Charles Henri Pille (4 January 1844 – 4 March 1897) was a French painter and illustrator.

Life

Charles Henri Pille was born in Essômes-sur-Marne, Aisne, on 4 January 1844.
He studied under Félix-Joseph Barrias.
He submitted his first painting to the Salon in 1865.
In 1869 he received the Gold Medal of the Ministry of the Emperor's household and of Fine Arts. 
He was awarded a gold medal at the Paris Exposition of 1889.
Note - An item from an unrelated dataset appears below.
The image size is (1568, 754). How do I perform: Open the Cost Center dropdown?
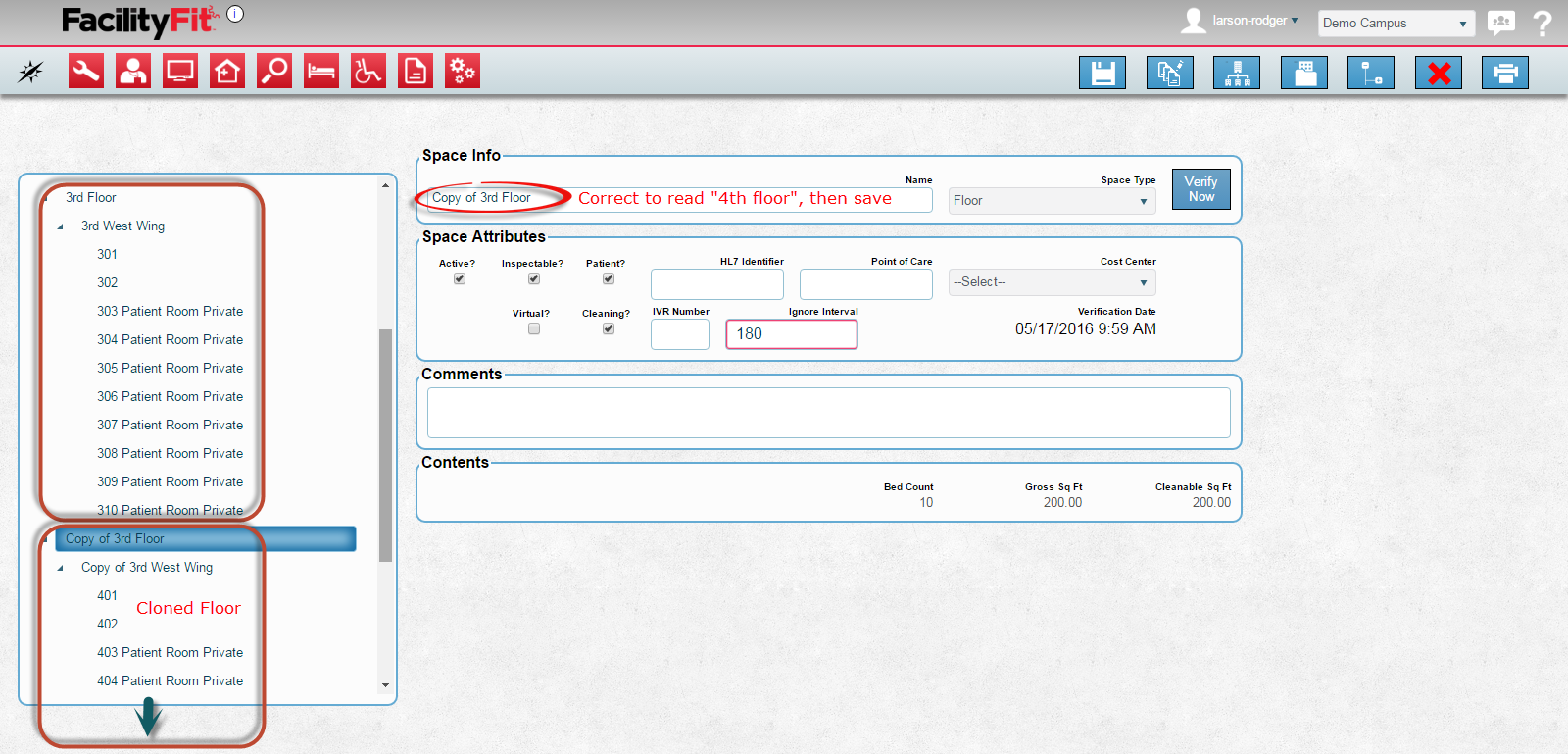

He was recognized by the artistic community of Montmartre.
His work developed with historical scenes and genre scenes that were often tinged with humor. He is best known for his pen drawings.
He made numerous illustrations for publishers, particularly Alphonse Lemerre.
He contributed to magazines and newspapers such as Le Courrier Français, Le Rire, Le Monde illustré, Le Procope, Journal amusant, La Vie moderne, Le Voleur and Le Petit Français illustré.
He published drawings in the review of Le Chat Noir cabaret, and helped design its silhouettes for its shadow theater shows.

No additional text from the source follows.